Work instructions = An exact copy of the entries is needed, with every line included.

Stored items:
○ ○ ○ ○

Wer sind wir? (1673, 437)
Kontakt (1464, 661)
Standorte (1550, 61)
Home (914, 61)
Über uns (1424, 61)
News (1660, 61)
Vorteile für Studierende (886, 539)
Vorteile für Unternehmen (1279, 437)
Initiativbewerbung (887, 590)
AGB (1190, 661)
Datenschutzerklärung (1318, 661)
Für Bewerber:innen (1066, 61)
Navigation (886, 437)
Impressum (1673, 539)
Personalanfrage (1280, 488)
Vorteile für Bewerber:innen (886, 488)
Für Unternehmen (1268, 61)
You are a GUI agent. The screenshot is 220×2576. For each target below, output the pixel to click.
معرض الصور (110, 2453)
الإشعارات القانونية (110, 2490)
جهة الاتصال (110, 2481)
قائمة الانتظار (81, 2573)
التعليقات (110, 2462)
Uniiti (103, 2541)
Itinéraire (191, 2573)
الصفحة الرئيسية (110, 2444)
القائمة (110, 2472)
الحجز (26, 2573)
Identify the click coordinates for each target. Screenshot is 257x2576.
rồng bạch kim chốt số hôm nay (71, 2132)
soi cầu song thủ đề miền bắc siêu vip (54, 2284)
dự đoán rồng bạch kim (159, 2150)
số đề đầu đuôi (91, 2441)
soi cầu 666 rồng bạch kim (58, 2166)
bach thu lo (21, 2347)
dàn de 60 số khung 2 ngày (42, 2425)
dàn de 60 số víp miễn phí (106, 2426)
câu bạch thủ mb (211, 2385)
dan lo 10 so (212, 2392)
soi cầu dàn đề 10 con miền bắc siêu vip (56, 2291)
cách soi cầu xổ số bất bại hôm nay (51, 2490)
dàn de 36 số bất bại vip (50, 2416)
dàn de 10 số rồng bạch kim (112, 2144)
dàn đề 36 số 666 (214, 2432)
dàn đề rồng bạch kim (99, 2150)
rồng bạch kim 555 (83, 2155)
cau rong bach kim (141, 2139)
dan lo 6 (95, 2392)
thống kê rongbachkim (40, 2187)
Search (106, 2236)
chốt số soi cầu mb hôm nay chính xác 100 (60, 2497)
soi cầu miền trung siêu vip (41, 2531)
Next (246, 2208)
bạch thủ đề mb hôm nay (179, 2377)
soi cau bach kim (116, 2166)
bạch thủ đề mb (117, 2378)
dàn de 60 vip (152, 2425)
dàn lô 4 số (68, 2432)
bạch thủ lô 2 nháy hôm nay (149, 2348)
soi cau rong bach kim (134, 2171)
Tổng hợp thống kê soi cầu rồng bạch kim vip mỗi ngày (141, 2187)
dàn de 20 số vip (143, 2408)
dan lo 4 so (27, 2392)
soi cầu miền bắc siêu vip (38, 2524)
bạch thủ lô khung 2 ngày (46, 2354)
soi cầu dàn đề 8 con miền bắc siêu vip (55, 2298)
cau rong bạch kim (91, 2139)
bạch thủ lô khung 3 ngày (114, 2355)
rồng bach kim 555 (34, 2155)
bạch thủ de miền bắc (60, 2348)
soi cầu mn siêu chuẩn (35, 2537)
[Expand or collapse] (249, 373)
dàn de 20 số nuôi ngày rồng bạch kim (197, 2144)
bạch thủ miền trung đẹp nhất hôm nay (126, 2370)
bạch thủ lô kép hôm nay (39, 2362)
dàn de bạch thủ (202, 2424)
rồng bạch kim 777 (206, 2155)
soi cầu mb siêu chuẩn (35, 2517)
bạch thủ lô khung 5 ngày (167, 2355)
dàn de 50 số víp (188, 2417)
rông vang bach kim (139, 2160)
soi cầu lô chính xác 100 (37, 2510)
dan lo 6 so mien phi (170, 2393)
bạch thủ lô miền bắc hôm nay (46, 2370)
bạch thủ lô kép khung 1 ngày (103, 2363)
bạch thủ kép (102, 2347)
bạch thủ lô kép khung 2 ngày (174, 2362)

○ ○ ○ ○

The answer =
Wer sind wir? (1673, 437)
Kontakt (1464, 661)
Standorte (1550, 61)
Home (914, 61)
Über uns (1424, 61)
News (1660, 61)
Vorteile für Studierende (886, 539)
Vorteile für Unternehmen (1279, 437)
Initiativbewerbung (887, 590)
AGB (1190, 661)
Datenschutzerklärung (1318, 661)
Für Bewerber:innen (1066, 61)
Navigation (886, 437)
Impressum (1673, 539)
Personalanfrage (1280, 488)
Vorteile für Bewerber:innen (886, 488)
Für Unternehmen (1268, 61)
You are a GUI agent. The screenshot is 220×2576. For each target below, output the pixel to click.
معرض الصور (110, 2453)
الإشعارات القانونية (110, 2490)
جهة الاتصال (110, 2481)
قائمة الانتظار (81, 2573)
التعليقات (110, 2462)
Uniiti (103, 2541)
Itinéraire (191, 2573)
الصفحة الرئيسية (110, 2444)
القائمة (110, 2472)
الحجز (26, 2573)
Identify the click coordinates for each target. Screenshot is 257x2576.
rồng bạch kim chốt số hôm nay (71, 2132)
soi cầu song thủ đề miền bắc siêu vip (54, 2284)
dự đoán rồng bạch kim (159, 2150)
số đề đầu đuôi (91, 2441)
soi cầu 666 rồng bạch kim (58, 2166)
bach thu lo (21, 2347)
dàn de 60 số khung 2 ngày (42, 2425)
dàn de 60 số víp miễn phí (106, 2426)
câu bạch thủ mb (211, 2385)
dan lo 10 so (212, 2392)
soi cầu dàn đề 10 con miền bắc siêu vip (56, 2291)
cách soi cầu xổ số bất bại hôm nay (51, 2490)
dàn de 36 số bất bại vip (50, 2416)
dàn de 10 số rồng bạch kim (112, 2144)
dàn đề 36 số 666 (214, 2432)
dàn đề rồng bạch kim (99, 2150)
rồng bạch kim 555 (83, 2155)
cau rong bach kim (141, 2139)
dan lo 6 (95, 2392)
thống kê rongbachkim (40, 2187)
Search (106, 2236)
chốt số soi cầu mb hôm nay chính xác 100 (60, 2497)
soi cầu miền trung siêu vip (41, 2531)
Next (246, 2208)
bạch thủ đề mb hôm nay (179, 2377)
soi cau bach kim (116, 2166)
bạch thủ đề mb (117, 2378)
dàn de 60 vip (152, 2425)
dàn lô 4 số (68, 2432)
bạch thủ lô 2 nháy hôm nay (149, 2348)
soi cau rong bach kim (134, 2171)
Tổng hợp thống kê soi cầu rồng bạch kim vip mỗi ngày (141, 2187)
dàn de 20 số vip (143, 2408)
dan lo 4 so (27, 2392)
soi cầu miền bắc siêu vip (38, 2524)
bạch thủ lô khung 2 ngày (46, 2354)
soi cầu dàn đề 8 con miền bắc siêu vip (55, 2298)
cau rong bạch kim (91, 2139)
bạch thủ lô khung 3 ngày (114, 2355)
rồng bach kim 555 (34, 2155)
bạch thủ de miền bắc (60, 2348)
soi cầu mn siêu chuẩn (35, 2537)
[Expand or collapse] (249, 373)
dàn de 20 số nuôi ngày rồng bạch kim (197, 2144)
bạch thủ miền trung đẹp nhất hôm nay (126, 2370)
bạch thủ lô kép hôm nay (39, 2362)
dàn de bạch thủ (202, 2424)
rồng bạch kim 777 (206, 2155)
soi cầu mb siêu chuẩn (35, 2517)
bạch thủ lô khung 5 ngày (167, 2355)
dàn de 50 số víp (188, 2417)
rông vang bach kim (139, 2160)
soi cầu lô chính xác 100 (37, 2510)
dan lo 6 so mien phi (170, 2393)
bạch thủ lô miền bắc hôm nay (46, 2370)
bạch thủ lô kép khung 1 ngày (103, 2363)
bạch thủ kép (102, 2347)
bạch thủ lô kép khung 2 ngày (174, 2362)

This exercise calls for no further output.